Hi guys,

That problem has tortured me for months.

My kernel has a lot of floating-point calculations and it should give the same answer all the time. However, about 2 out of 10 runs will give slightly different results.

Currently I use NVIDIA GTX 9800, which is a very very old card and we are waiting for some new card. The current card has compute capability 1.0 and only supports float.

I suspect the problem may be because of some floating-point optimizations, so I use "-cl-opt-disable" when I build the program, using clBuildProgram(program, 0, NULL, "-cl-opt-disable", NULL, NULL);

Now it gives -36 (CL_INVALID_COMMAND) when I call clFinish(commandQueue) after the kernel launch.

After some tracking, I come to a very very confusing situation. Below is an inline function in my *.cl file which is called by a __kernel function.

inline int gFindCell(float *part, __float int *conn, __global int *link, __global float *vert, float epsilon, int gues, float *coor) {
float tetX[4], tetY[4], tetZ[4];

int cnt = 0;
while (true) {
cnt++;
if (cnt == 1) break;

(critical place).............. Many codes here ..................
}

return 0;
}

After tracking I found that when the kernel calls that function, it will get -36 error, so I want to use cnt to find out in which loop it has the error.

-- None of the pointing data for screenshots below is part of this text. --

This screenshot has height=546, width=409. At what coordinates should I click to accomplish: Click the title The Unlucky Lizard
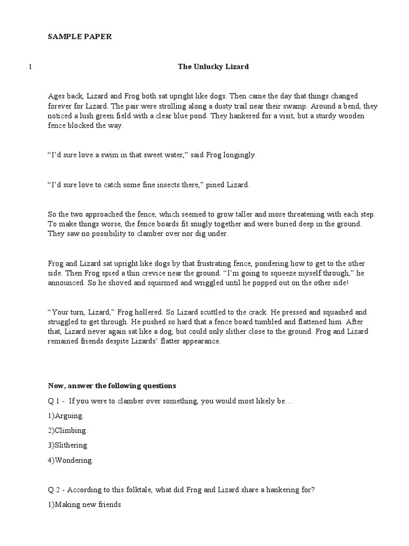tap(213, 67)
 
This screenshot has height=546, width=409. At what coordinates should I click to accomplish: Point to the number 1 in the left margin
tap(30, 67)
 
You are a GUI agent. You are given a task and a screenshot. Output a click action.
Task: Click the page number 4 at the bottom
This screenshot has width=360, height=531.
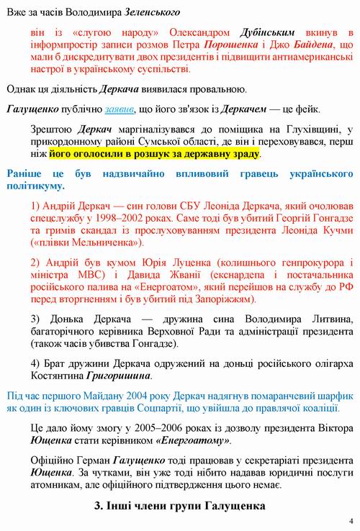point(350,521)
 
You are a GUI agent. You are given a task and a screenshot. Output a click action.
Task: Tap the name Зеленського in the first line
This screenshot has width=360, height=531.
point(153,13)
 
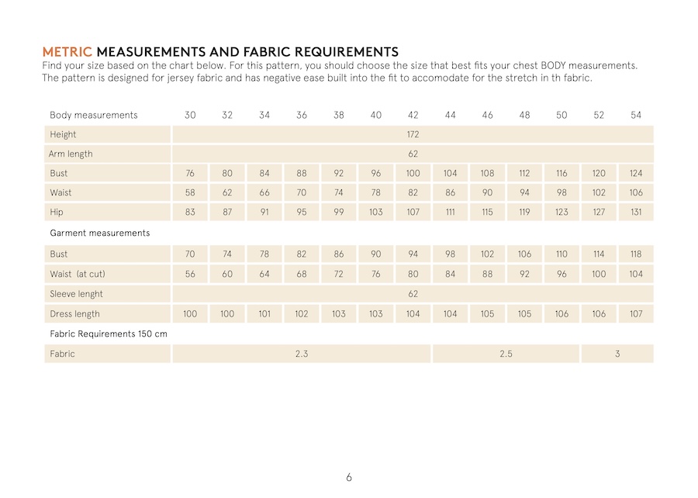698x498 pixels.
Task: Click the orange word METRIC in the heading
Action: point(67,52)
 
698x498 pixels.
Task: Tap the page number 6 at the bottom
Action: point(349,477)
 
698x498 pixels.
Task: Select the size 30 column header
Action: point(190,115)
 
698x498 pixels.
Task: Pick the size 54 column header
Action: point(636,115)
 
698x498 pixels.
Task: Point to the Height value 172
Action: point(413,134)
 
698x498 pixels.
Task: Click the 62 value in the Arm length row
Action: point(413,154)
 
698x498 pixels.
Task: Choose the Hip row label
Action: point(57,212)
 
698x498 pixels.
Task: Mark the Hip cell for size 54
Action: point(636,212)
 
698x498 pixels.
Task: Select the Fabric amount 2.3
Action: point(302,354)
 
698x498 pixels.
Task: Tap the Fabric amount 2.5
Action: point(506,354)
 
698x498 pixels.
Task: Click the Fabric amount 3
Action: point(617,354)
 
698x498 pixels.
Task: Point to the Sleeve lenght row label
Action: point(76,294)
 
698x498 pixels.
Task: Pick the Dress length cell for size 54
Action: point(636,314)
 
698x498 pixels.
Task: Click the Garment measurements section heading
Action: point(99,233)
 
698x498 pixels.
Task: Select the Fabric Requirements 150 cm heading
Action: point(109,334)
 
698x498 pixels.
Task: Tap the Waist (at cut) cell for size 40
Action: point(375,274)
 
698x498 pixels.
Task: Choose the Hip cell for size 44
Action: point(450,212)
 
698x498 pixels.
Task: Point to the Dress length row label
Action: point(74,314)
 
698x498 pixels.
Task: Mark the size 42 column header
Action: point(413,115)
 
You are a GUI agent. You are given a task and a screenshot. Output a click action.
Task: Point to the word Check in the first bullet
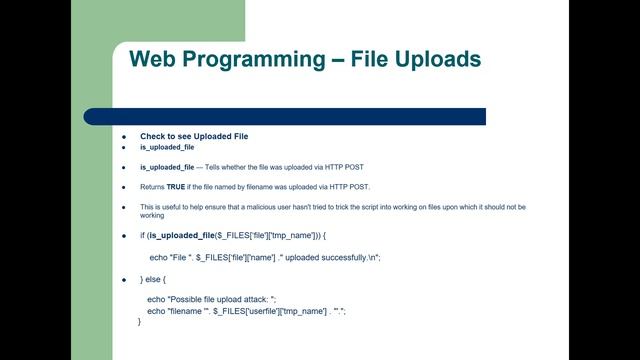point(152,136)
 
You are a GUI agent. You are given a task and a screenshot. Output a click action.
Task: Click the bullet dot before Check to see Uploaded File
point(124,136)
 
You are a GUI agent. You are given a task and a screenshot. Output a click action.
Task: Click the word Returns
point(152,187)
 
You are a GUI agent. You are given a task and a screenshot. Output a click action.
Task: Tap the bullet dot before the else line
point(124,279)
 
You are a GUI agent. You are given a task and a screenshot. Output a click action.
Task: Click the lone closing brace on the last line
point(140,322)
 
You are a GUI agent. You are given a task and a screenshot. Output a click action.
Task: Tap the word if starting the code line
point(142,235)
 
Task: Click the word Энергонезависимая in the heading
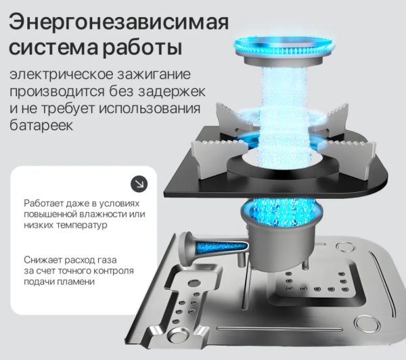coord(119,22)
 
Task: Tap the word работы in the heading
coord(142,48)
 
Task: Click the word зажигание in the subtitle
coord(154,74)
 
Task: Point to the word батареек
coord(41,125)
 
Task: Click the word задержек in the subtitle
coord(172,91)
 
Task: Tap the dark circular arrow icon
coord(139,184)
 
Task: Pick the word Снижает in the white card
coord(42,259)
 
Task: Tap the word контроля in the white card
coord(114,271)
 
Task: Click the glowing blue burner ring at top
coord(284,45)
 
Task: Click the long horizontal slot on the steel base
coord(280,330)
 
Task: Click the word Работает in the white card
coord(43,203)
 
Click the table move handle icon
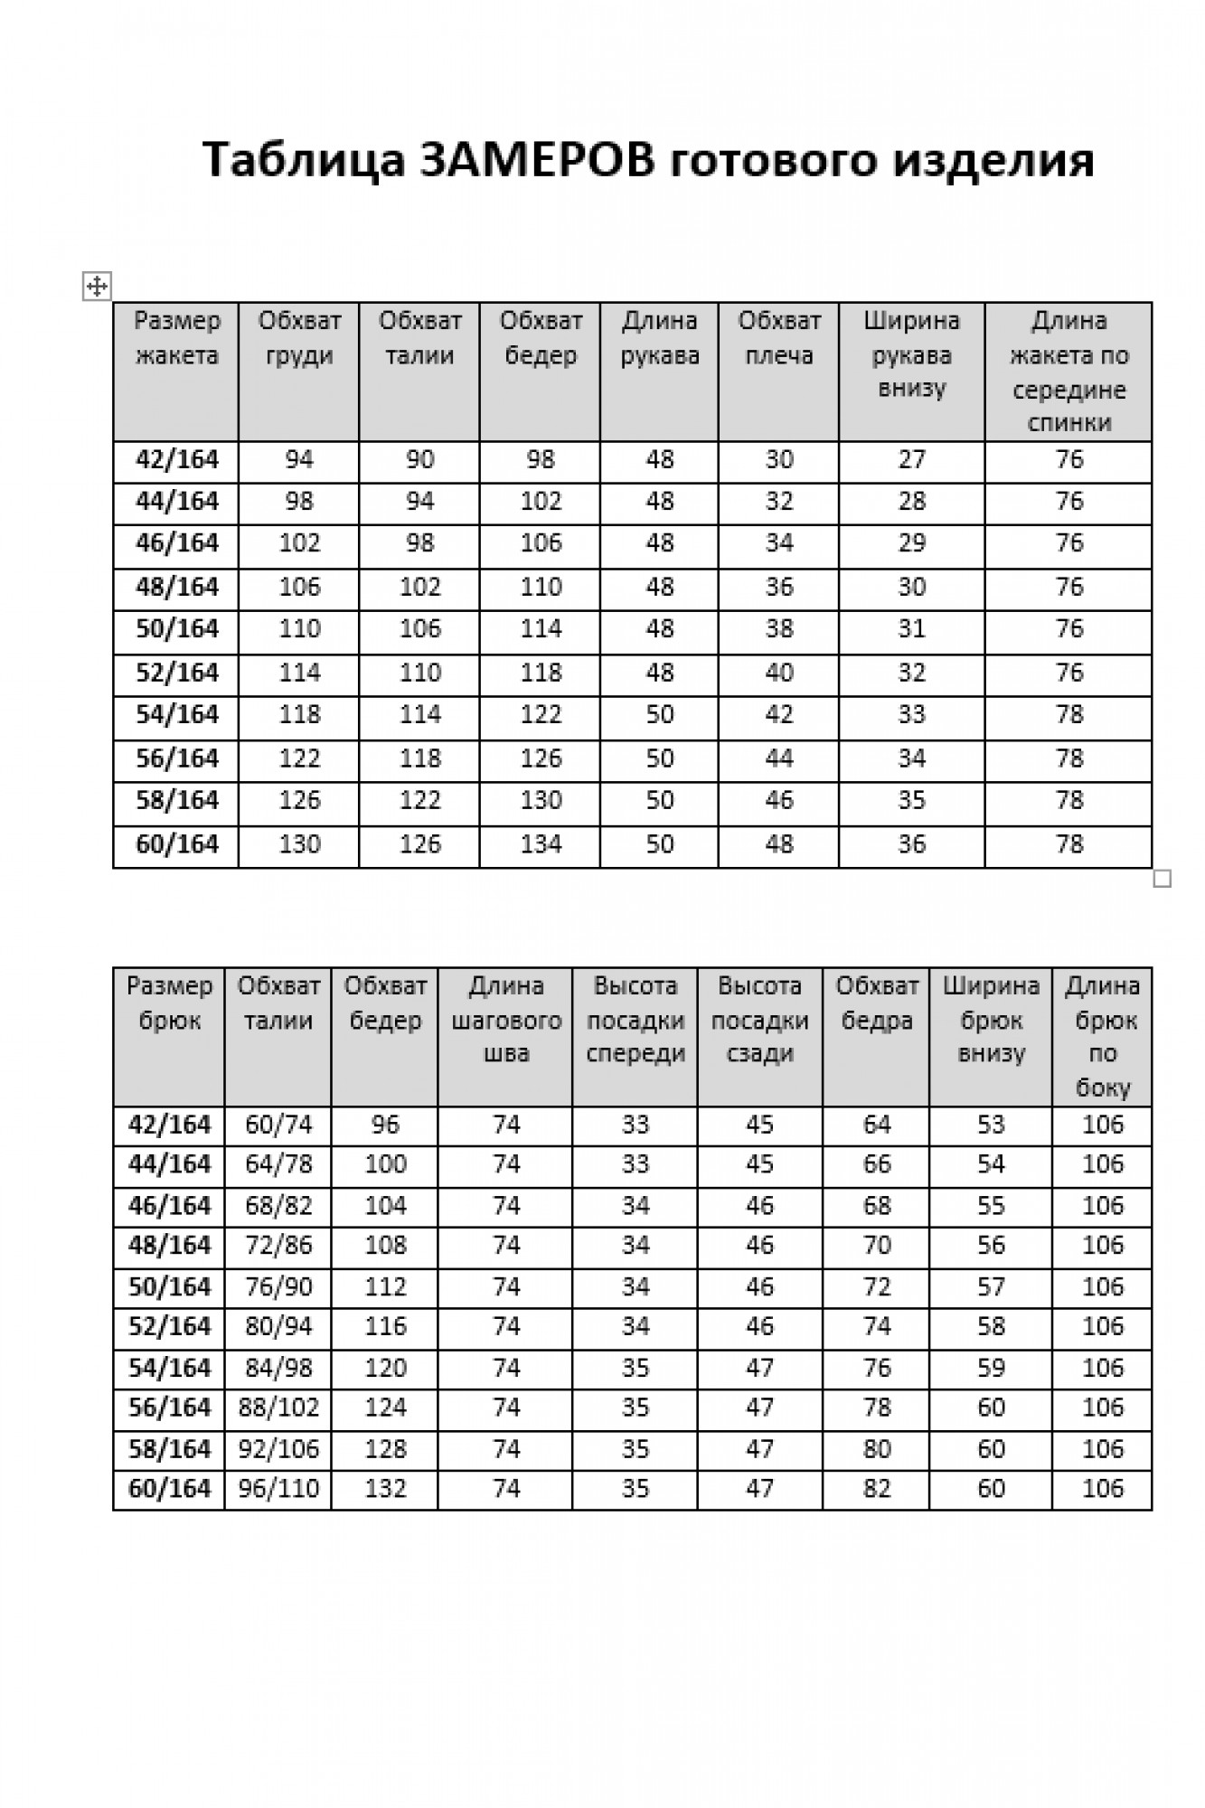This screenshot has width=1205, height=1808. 97,287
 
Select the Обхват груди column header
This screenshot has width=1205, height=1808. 299,338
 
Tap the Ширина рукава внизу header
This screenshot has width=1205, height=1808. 911,354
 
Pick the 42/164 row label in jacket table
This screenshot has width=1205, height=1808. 177,460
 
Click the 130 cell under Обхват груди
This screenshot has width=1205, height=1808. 299,844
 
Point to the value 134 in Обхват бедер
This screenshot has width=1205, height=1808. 541,844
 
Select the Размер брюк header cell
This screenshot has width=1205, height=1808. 169,1003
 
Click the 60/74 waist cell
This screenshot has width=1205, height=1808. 278,1125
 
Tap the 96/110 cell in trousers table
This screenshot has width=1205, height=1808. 278,1488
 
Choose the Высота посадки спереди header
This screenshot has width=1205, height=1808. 635,1020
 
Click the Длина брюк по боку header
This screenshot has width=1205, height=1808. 1103,1036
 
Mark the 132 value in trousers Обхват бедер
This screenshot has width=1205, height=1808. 385,1488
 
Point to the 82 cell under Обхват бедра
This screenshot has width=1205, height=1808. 877,1488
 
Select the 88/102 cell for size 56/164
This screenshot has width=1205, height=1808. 278,1408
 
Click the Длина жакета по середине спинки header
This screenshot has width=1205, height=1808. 1068,372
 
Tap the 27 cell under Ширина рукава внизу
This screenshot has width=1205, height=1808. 911,460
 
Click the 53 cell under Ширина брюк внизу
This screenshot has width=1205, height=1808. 991,1125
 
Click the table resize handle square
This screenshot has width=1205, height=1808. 1163,878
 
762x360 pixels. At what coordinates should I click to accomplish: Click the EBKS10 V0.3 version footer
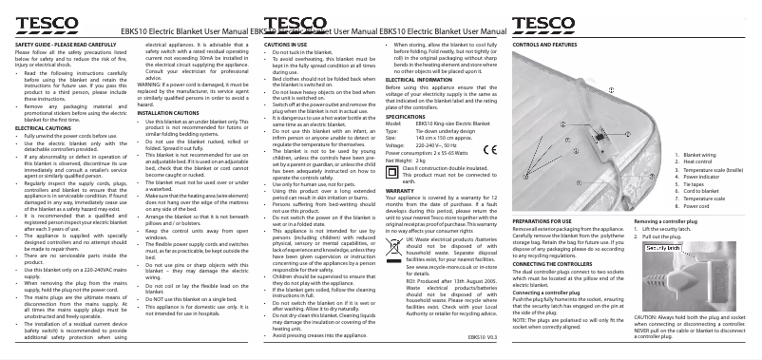(x=483, y=337)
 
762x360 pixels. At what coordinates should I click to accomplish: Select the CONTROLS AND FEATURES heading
(x=547, y=45)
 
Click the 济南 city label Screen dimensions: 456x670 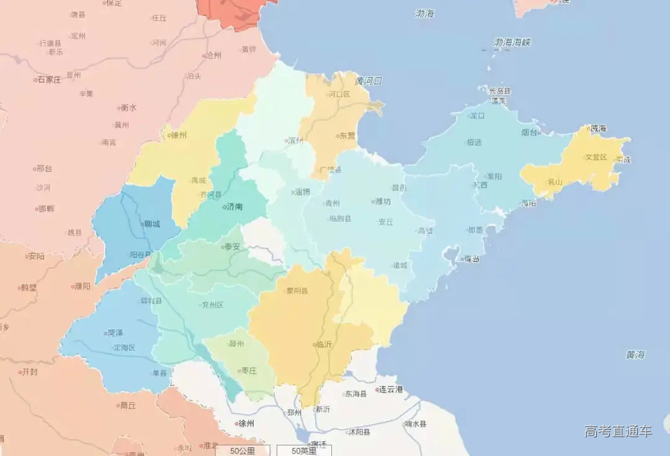(x=235, y=207)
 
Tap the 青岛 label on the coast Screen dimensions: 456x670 (x=473, y=259)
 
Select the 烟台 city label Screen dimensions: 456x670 (x=529, y=132)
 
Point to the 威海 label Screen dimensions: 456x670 (x=599, y=128)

When I use "if (cnt == 1) break;", the critical place should not be executed and the function should always exit successfully intuitively. However, the kernel still gets -36 error. A strange thing is if I directly comment out the whole while loop or use "cnt = 1" instead of "cnt++", the kernel will finish without error. It feels like the variable "cnt" is manipulated by multiple threads.

However, when I build the program without -cl-opt-disable, the kernel can finish successfully even with "cnt++". Seems like compiling with -cl-opt-disable will make the code strange.

Could anybody please give me some help on that problem? It is a nightmare.

Thanks!

Best regards,
Mingcheng Chen
November 2nd, 2012